La seconda cesura della contemporaneità cade come un’accetta nella splendida cornice di Genova l’estate del 2001. Il popolo di Seattle e di Porto Alegre si ritrova in Italia al G8. E’ quello un movimento molto plurale ed estremamente creativo dal punto di vista dell’analisi politica e culturale. Le ragioni di quelle esistenze vengono recise insieme alla vita di Carlo Giuliani. La Repubblica Italiana torna a morire dopo Piazza Fontana, Piazza della Loggia, Bologna, di nuovo a Genova. Muore nella scuola Diaz, muore a Bolzaneto. E da lì di nuovo il ritorno nelle proprie individualità. Si continua, ma ci si sente tranciati a metà nella propria esistenza, quasi menomati nell’anima e nel cuore.
Mi si perdonerà un excursus così prolisso, ma ritengo sia fondamentale metodologicamente, recuperare la capacità di elaborare e analizzare i contesti, tornare ad analizzare la complessità.
La nascita di Sinistra, ecologia, libertà avviene quindi in questo contesto disastrato con l’obiettivo di ricostruire in Italia una sinistra ampia, plurale, autonoma, alternativa alle politiche liberiste e in grado di sfidare il Partito Democratico in un corpo a corpo politico e culturale. La frase simbolo con cui nasce Sel “Non vogliamo rifare un partito, vogliamo riaprire la partita” recava con sé un errore concettuale in quanto poneva in contrapposizione due assunti in realtà assolutamente complementari fra loro. Sinistra, ecologia, libertà, è stata capace di interpretare un ruolo e di darsi una missione concreta fin dall’inizio seppur con degli equivoci di fondo che, rimasti latenti, hanno portato alle contraddizioni di oggi.
L’equivoco di fondo era rappresentato da due filoni interpretativi del ruolo di Sel: Sel come motore per la costruzione di una sinistra ampia, plurale, autonoma e in grado di porsi la sfida del governo come sfida politica e culturale; Sel come intercapedine del Partito Democratico con la prospettiva di una naturale riunificazione. Quando Sinistra,ecologia, libertà è stata capace di ingaggiare una battaglia frontale col Pd proponendosi nella sua alternatività concettuale e culturale ha vinto le proprie sfide. L’emblema di questo è la vittoria del referendum sull’acqua e la battaglia sui beni comuni in cui Sel è stata capace di proporsi come soggetto politico protagonista, in un rapporto privilegiato coi movimenti, di una battaglia politica e culturale che rappresenta oggi uno dei nodi centrale nell’elaborazione concettuale della sinistra che verrà. La sfida culturale ha portato Sel a conquistare anche molti comuni, fra cui Milano, Cagliari, Rieti, Lamezia Terme, Priverno; esempi di laboratorio politico e culturale applicati all’amministrazione pubblica.

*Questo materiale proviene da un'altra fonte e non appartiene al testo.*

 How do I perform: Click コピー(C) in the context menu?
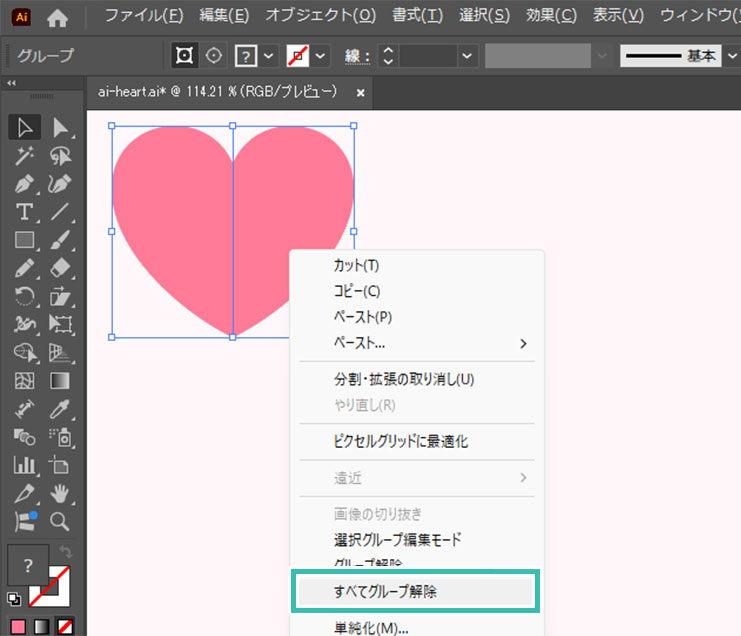[x=357, y=291]
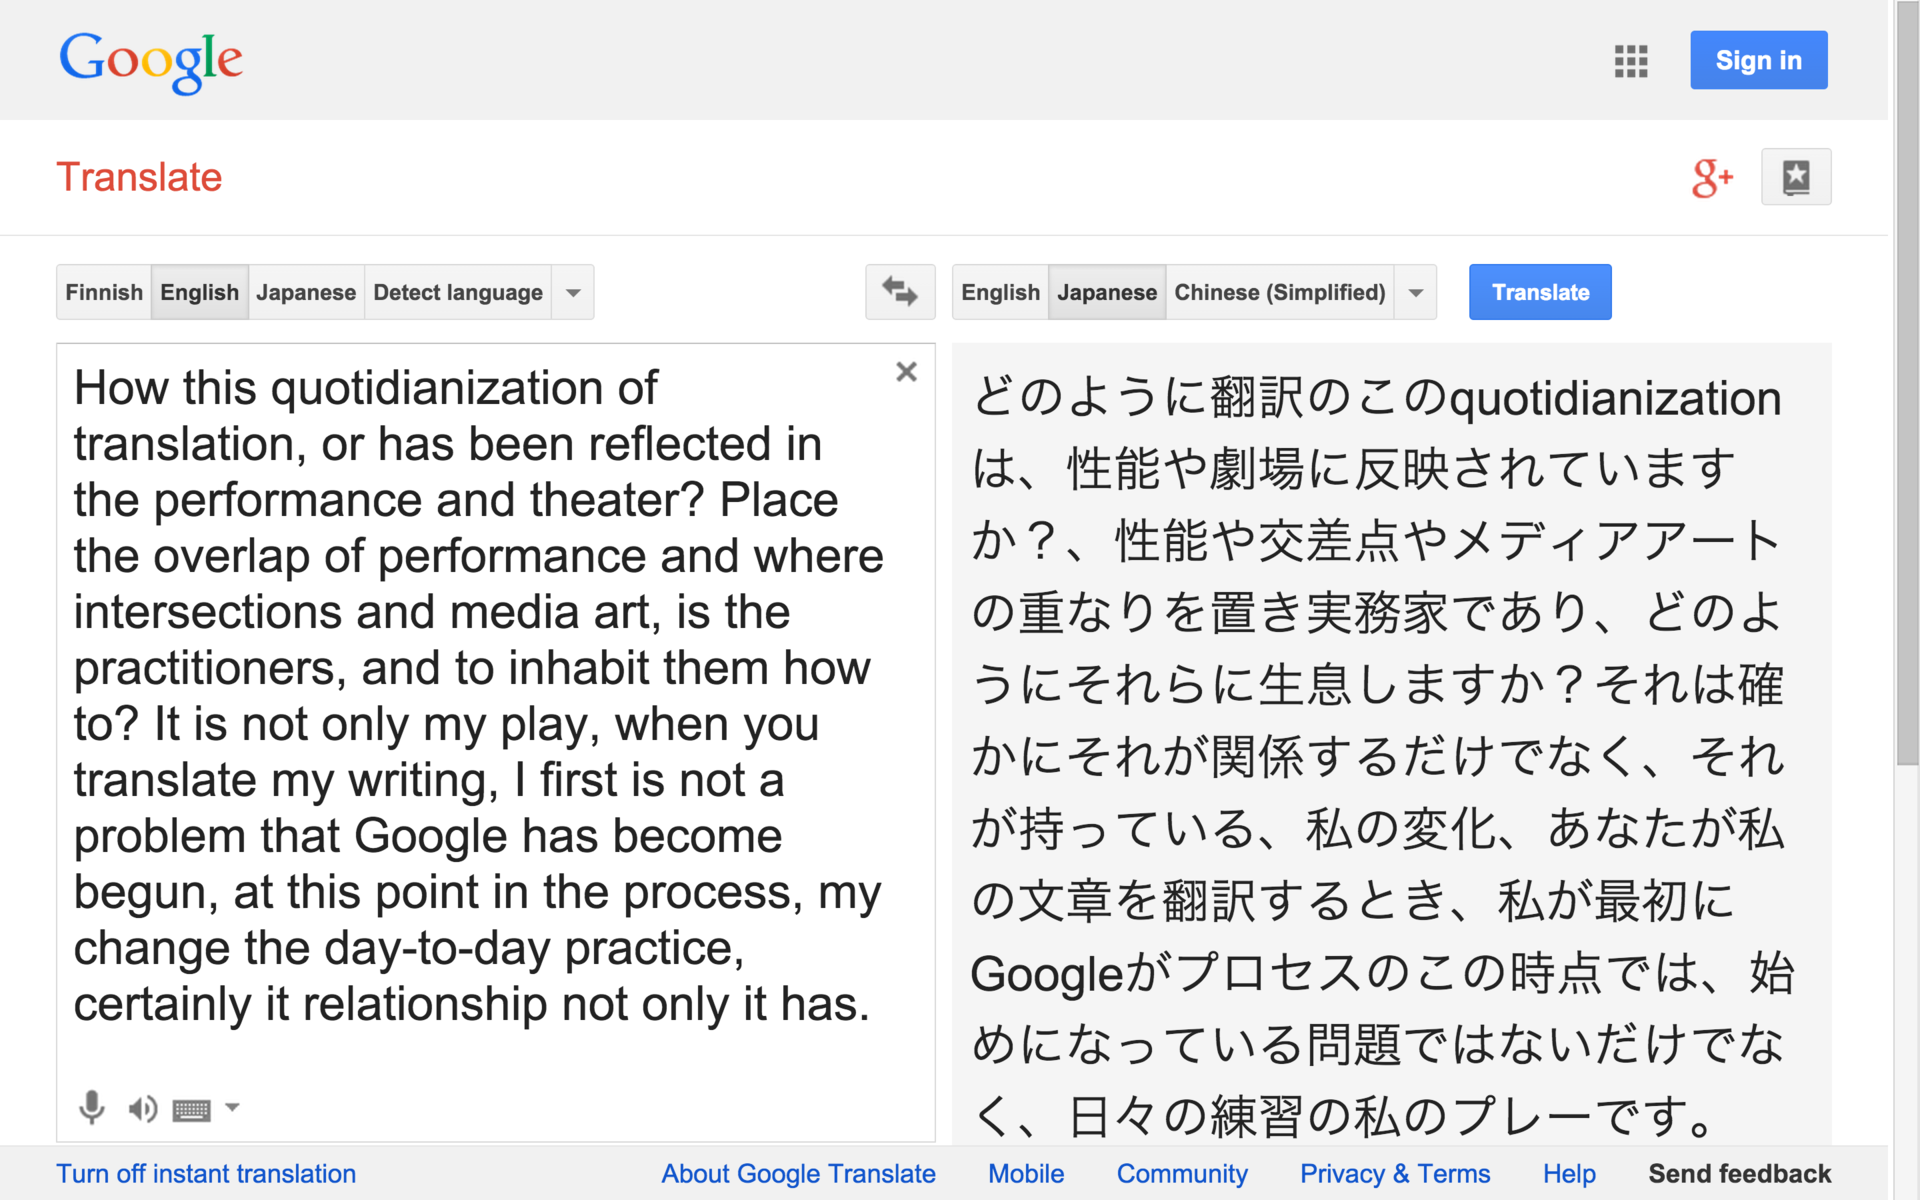
Task: Open the Phrasebook star icon
Action: [x=1796, y=177]
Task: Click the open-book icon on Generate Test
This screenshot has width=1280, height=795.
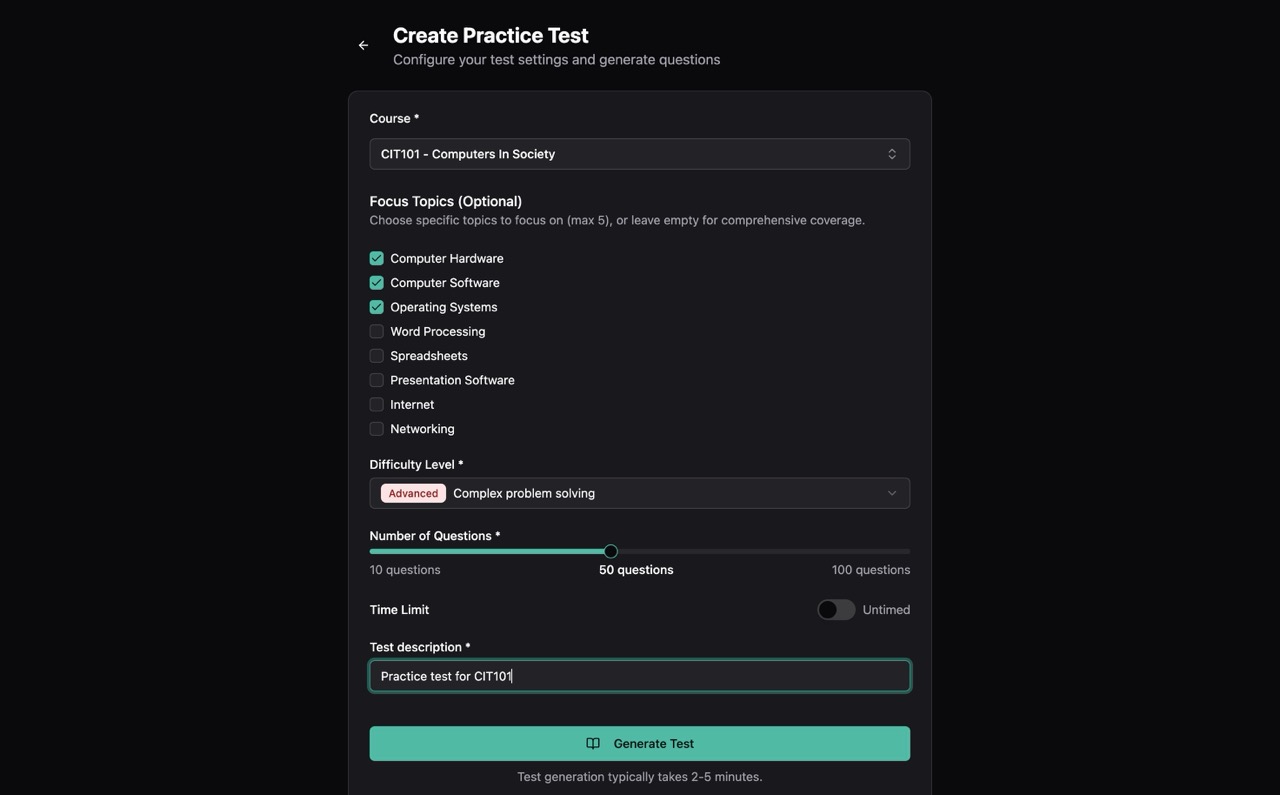Action: (x=592, y=743)
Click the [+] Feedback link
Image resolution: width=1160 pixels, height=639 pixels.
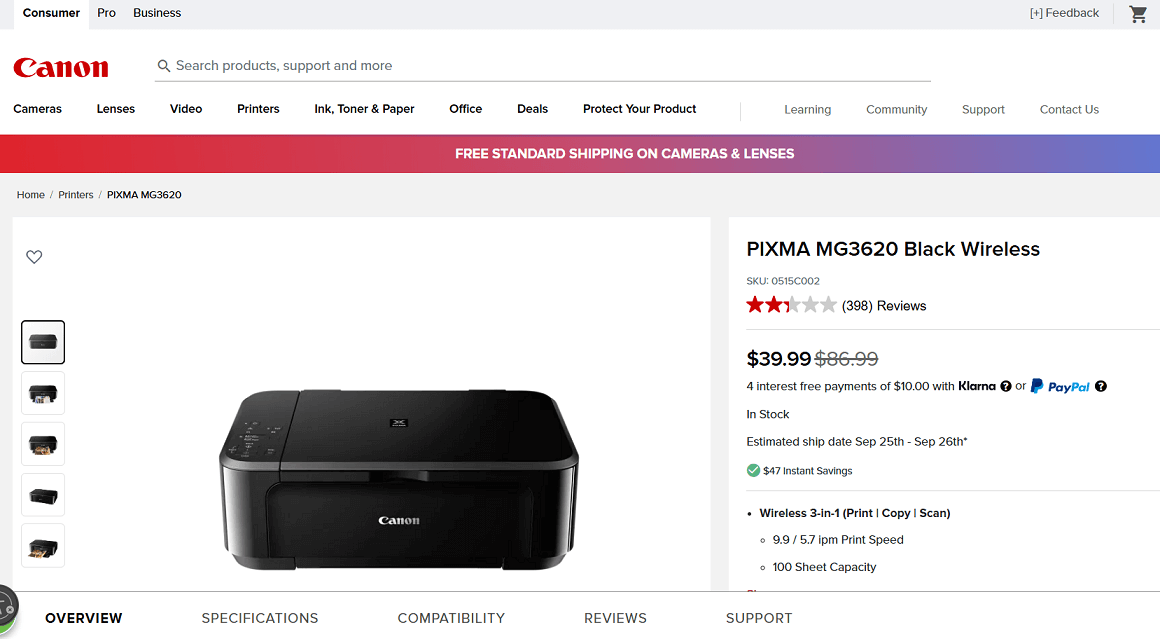tap(1064, 13)
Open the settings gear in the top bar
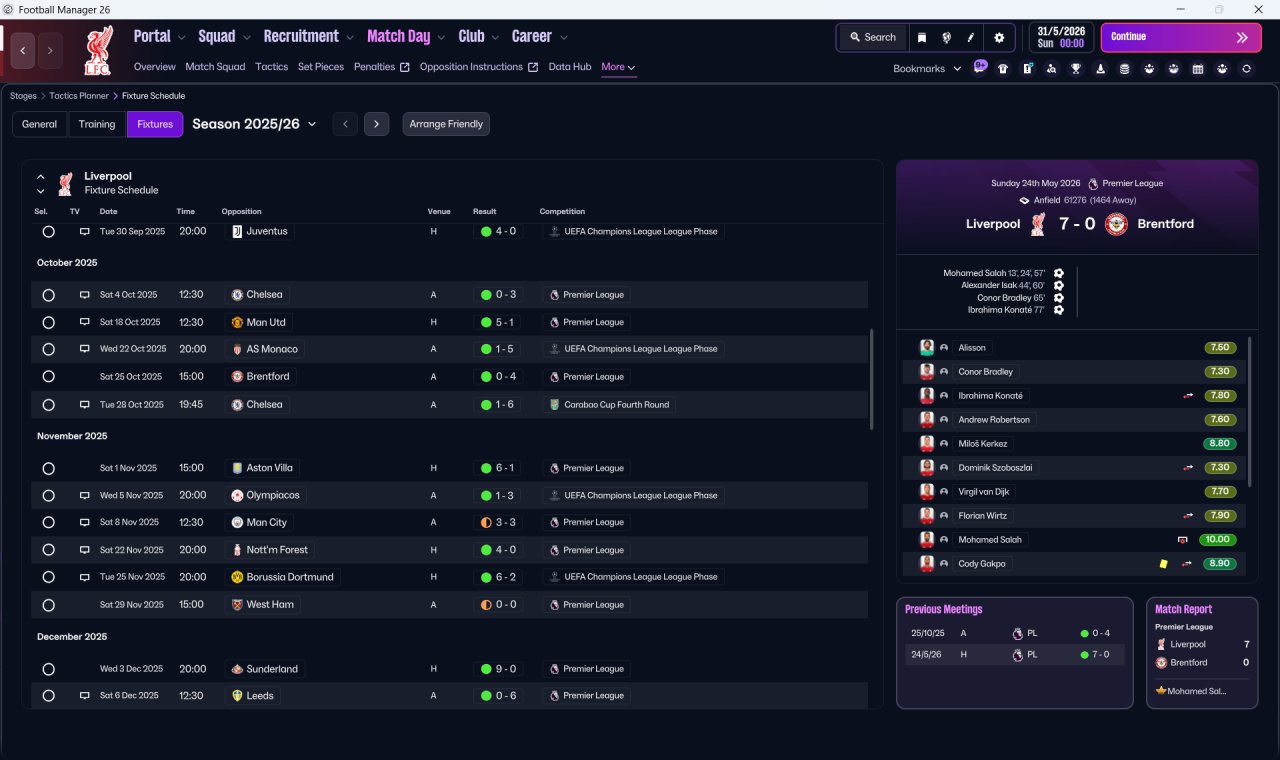 tap(998, 37)
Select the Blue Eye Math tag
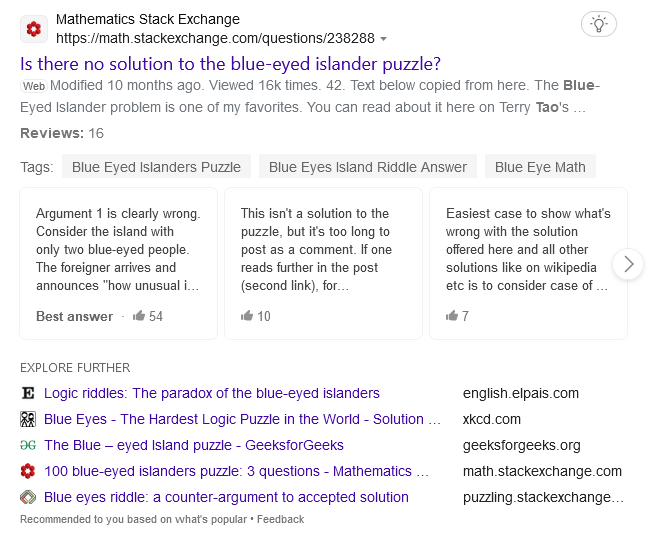 click(x=540, y=167)
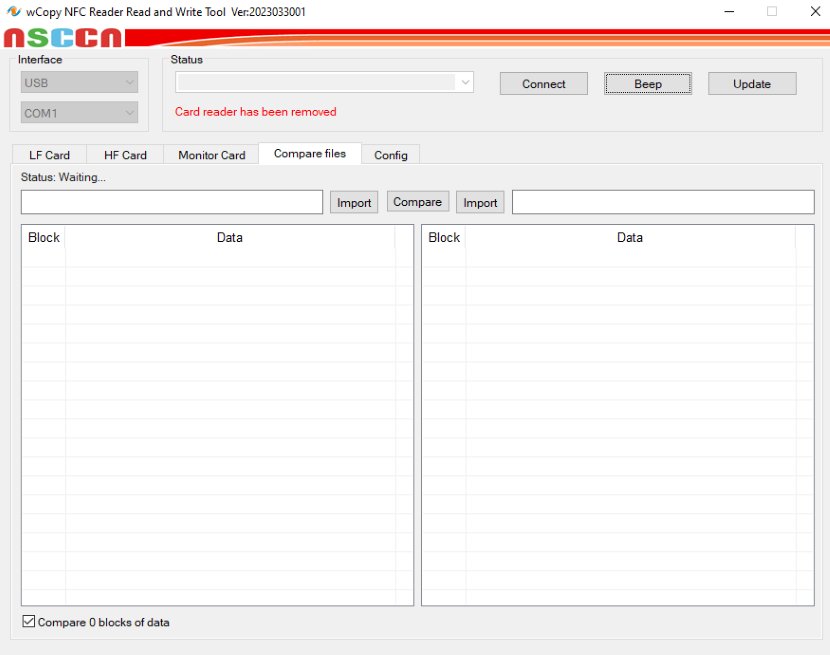The width and height of the screenshot is (830, 655).
Task: Go to the Config tab
Action: [390, 155]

I problemi che oggi vive Sel hanno radici lontane. La fuoriuscita di 10 parlamentari non è assimilabile a una scissione interna. Le scissioni interne sono momenti molto più profondi, complessi, lungi, ma soprattutto partecipati e partecipativi. Le radici di tutto ciò affondano nella costituzione del governo Monti. La partecipazione del Pd a quell’operazione ha sancito di fatto la sconfitta politica di Pierluigi Bersani e con lui la nostra. Il modesto progetto di Italia Bene Comune non è mai decollato a causa della campagna elettorale rinunciataria condotta dal Pd da un lato, e dall’esaurimento della nostra spinta, consumatasi nella contraddizione tra l’aver fatto opposizione al governo delle larghe intese sostenuto dal Pd e l’essere in alleanza con quello stesso partito, logorata anche dalla presenza di Antonio Ingroia col quale non si è voluto neanche tentare un approccio.
Il magro risultato e le susseguenti larghe intese col caimano spingono Sel all’opposizione. Nasce qui l’ennesimo equivoco di fondo tra chi ritiene necessario praticare un’opposizione dura, ma al tempo stesso costruttiva, e chi vive emotivamente male il relegamento all’opposizione e vorrebbe al più presto rientrare in maggioranza. L’avvento di Matteo Renzi costituisce il momento di esplosione delle nostre contraddizioni interne. Il Congresso di Riccione ha avuto il demerito di condurre una discussione ingessata in unico documento frutto di un lavoro di sintesi ormai inapplicabile. La scelta di praticare la Lista Tsipras viene mal digerita ma non apertamente contrastata al Congresso. L’unica scelta possibile. E’ bene sottolinearlo. Nello scenario delle quasi certe larghe intese continentali e all’indomani dell’annuncio da parte di Renzi dell’Italicum, la scelta della Lista Tsipras era l’unica possibile e la più giusta, seppure con tutti i suoi limiti. Con Alexis Tsipras infatti la sinistra radicale esce dai gangli della pura testimonianza e compie un’operazione di egemonia culturale nella società ponendosi il tema del governo senza perdere la sua radicalità.
Le ragioni della divisione di oggi vivono però nel diverso giudizio attribuito al renzismo fra chi ritiene che il premier rappresenti una possibilità di declinazione per la nuova sinistra e chi non si arrende al conformismo imperante; fra chi ritiene che il futuro del lavoro sia il decreto Poletti e chi non si arrende alla precarizzazione, ormai divenuta, esistenziale; fra chi ritiene prioritario abolire il Senato e accoltellare la Costituzione e in nome della governabilità mira a reprimere le minoranze e la rappresentanza, e chi ritiene che il tentativo in corso conduca a una svolta autoritaria, citando Stefano Rodotà, anticostituzionale.
La sfida che Sinistra, ecologia, libertà ha oggi di fronte è di natura culturale, prima che politica. La sinistra che verrà deve tornare ad affondare le proprie radici nel proprio popolo, in quella che un tempo si sarebbe chiamata “classe”; deve ricostruire una propria identità, che è strumento necessario per riconoscere se stessi e per farsi riconoscere; deve affondare le proprie radici nei conflitti e nelle vertenze, nella consapevolezza che il conflitto è strumento necessario per il miglioramento delle relazioni democratiche; deve tornare ad essere termometro della società; deve tornare a rappresentare e ad essere per questo rappresentativa; deve riprendere a studiare le fenomenologie della società contemporanea, lottare per fornire a tutti gli strumenti di studio e non rinunciare a esercitare quell’indipendenza e autonomia di pensiero e di opposizione che oggi, più di ieri sono privati della loro fondamentale funzione di critica.